The job of the real estate lawyer instructed to draft an overage agreement is a difficult one. The lawyer has to look past the amicable relations, the apparent common interest and the presumed easy ‘win/win’ of an overage outcome. He or she has to closely probe and predict each party’s ultimate, and potentially changing interests and intentions, even anticipating eventual underhand tactics and future ‘worst case’ scenarios – and then to cater for them in the drafting, which can be very complex.

Bearing in mind the correct approach to contractual interpretation, and in particular, how difficult it is today to depart from the wording of a contract or to imply terms, it is essential that the drafting is clear and comprehensive.

When entering into overage arrangements, parties and their lawyers should carefully consider what exactly will trigger overage payments and they should spell that out precisely. Ideally, provisions should include clear and specific timescales within which detailed conditions are to be met, obligations are to arise and payments are to be made. Consideration should be given as to whether formulas for ascertaining any values and longstop dates and mechanisms for enforcing obligations and resolving disputes should be included.

- [PROVIDED MATERIAL]:
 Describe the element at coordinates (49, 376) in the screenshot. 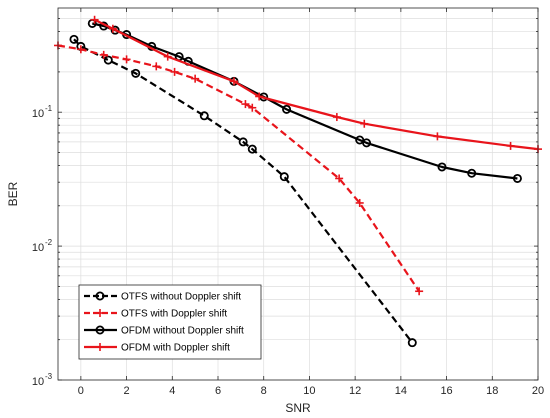

I see `y-tick-exponent: -3` at that location.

- [PROBLEMS TO SOLVE]:
**a)** Do these statements agree with the passage on overage agreements? Answer yes or no for each, quoting the deciding words. (i) The lawyer's job in drafting an overage agreement is described as a simple one. (ii) It is hard today to depart from a contract's wording. (iii) Provisions should ideally include clear and specific timescales.
**b)** Answer these questions from the passage on overage agreements, one answer per line:
(i) What presumed outcome must the lawyer look past?
(ii) What two qualities must the drafting have?
(iii) What should parties and their lawyers spell out precisely?
**c)** List everything the passage on overage agreements says the lawyer has to look past.

- [ANSWERS TO THE PROBLEMS]:
**a)**
(i) No: "The job of the real estate lawyer instructed to draft an overage agreement is a difficult one."
(ii) Yes: "how difficult it is today to depart from the wording of a contract or to imply terms"
(iii) Yes: "Ideally, provisions should include clear and specific timescales"

**b)**
(i) The easy 'win/win' of an overage outcome
(ii) Clear and comprehensive
(iii) What exactly will trigger overage payments

**c)**
- The amicable relations
- The apparent common interest
- The presumed easy 'win/win' of an overage outcome